Why include more than 1 antibiotic?
The H pylori load in the stomach is typically large, which increases the odds that a subpopulation of resistant organisms is present. Resistance may be due to a relatively high rate of mutation in certain bacterial genes.25 This is particularly a problem with clarithromycin, metronidazole, and fluoroquinolones and is reflected in a high rate of resistance among patients for whom single-drug regimens have failed. These drugs are always given with a second antimicrobial to which H pylori rarely becomes resistant, such as amoxicillin or tetracycline.
Why include a proton pump inhibitor?
An antisecretory drug is needed to increase the gastric pH, which makes antimicrobial therapy more effective. It also decreases antibiotic washout from the stomach and likely protects and increases the gastric concentration of some antibiotics.

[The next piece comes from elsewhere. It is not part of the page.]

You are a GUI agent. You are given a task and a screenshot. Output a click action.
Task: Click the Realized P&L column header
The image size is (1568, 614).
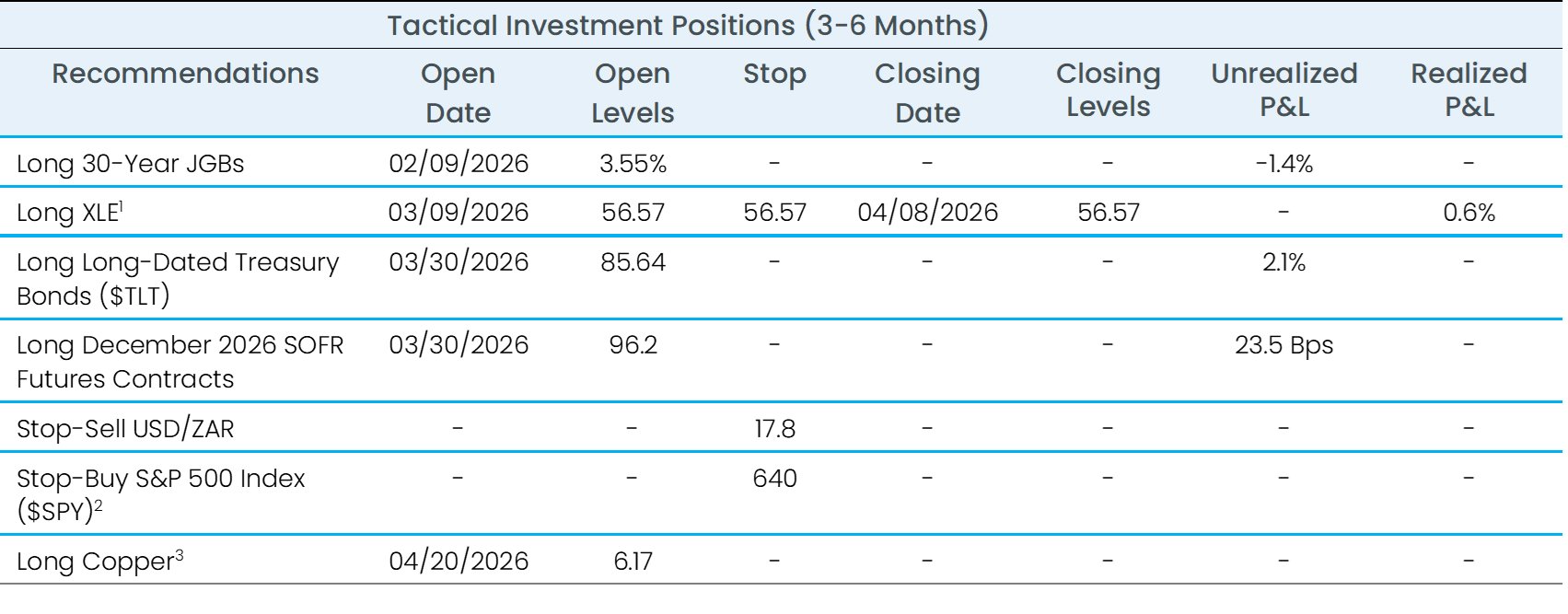click(1469, 89)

The activities of amoxicillin, fluoroquinolones, and to a lesser degree clarithromycin are pH-dependent. For example, keeping the gastric pH above 6.0 promotes H pylori replication,26,27 making it is more susceptible to amoxicillin (reviewed in detail by Dore et al21). A gastric pH of 6.0 or more is very difficult to achieve with proton pump inhibitors, and has been accomplished regularly only in people who metabolize these drugs slowly (“slow metabolizers”) who received both the proton pump inhibitor and amoxicillin every 6 hours for 14 days.21
With standard clarithromycin, metronidazole, or fluoroquinolone triple therapy, proton pump inhibitors appear to provide satisfactory cure rates when given for 14 days in standard doses. However, double doses (eg, 40 mg of omeprazole or an equivalent) may be slightly better, especially in the presence of resistance.

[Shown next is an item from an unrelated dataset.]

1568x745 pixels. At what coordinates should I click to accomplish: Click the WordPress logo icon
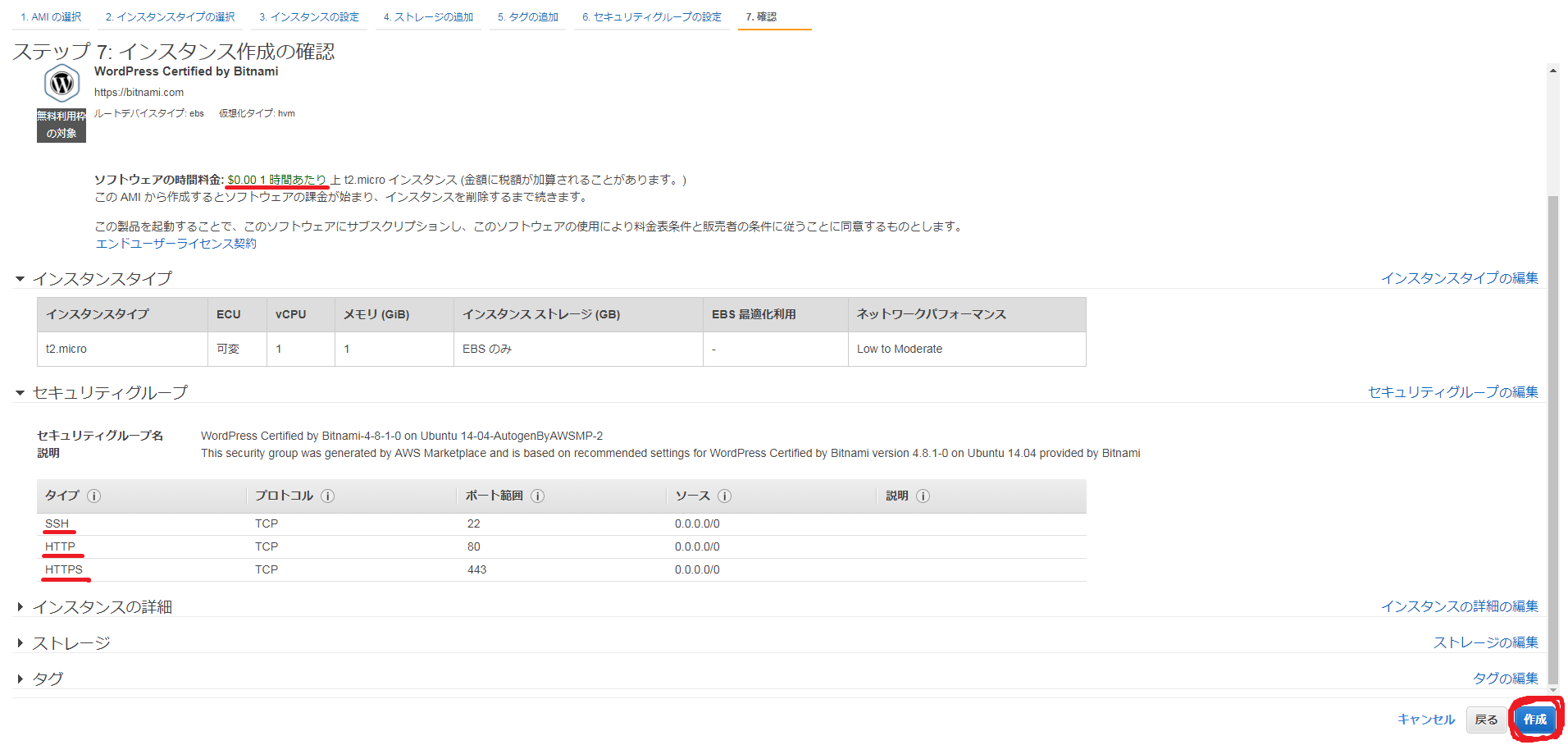62,84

The cure rate reflects the sum of the 2 populations of organisms: the susceptible and the resistant. In triple therapy, increasing the gastric pH with a proton pump inhibitor makes the amoxicillin component of the regimen more effective against resistant organisms and thus increases the cure rate. For example, in Western countries, esomeprazole 40 mg (approximately equivalent to rabeprazole 40 mg, omeprazole or lansoprazole 60 mg, or pantoprazole 240 mg)28 given twice a day in a 14-day triple therapy regimen cures about 40% to 50% of resistant infections. This benefit will be evident in an improvement in cure rates in populations in which resistance has reduced the average cure rate. This is also why meta-analyses have shown better results with second-generation proton pump inhibitors and with longer duration of therapy.29,30
Generally, we recommend omeprazole 40 mg twice a day or an equivalent (Tables 1–3).
Would a potassium-competitive acid blocker be better than a proton pump inhibitor?
Vonoprazan is a potassium-competitive acid blocker. It does not require intermediate complex formation and is stable at low pH. It has a longer half-life than proton pump inhibitors, and its bioavailability is unaffected by food.31 It was recently approved in Japan for H pylori eradication in combination with clarithromycin or metronidazole plus amoxicillin.18
Vonoprazan is more effective than current proton pump inhibitors for keeping the gastric pH high. There are no published studies of vonoprazan dual therapy in Western countries, but given twice a day for 7 days along with twice-daily amoxicillin it cured only approximately 80% of clarithromycin-resistant strains. Further studies are needed to identify the optimum proton pump inhibitor or potassium-competitive acid blocker, dose, and duration.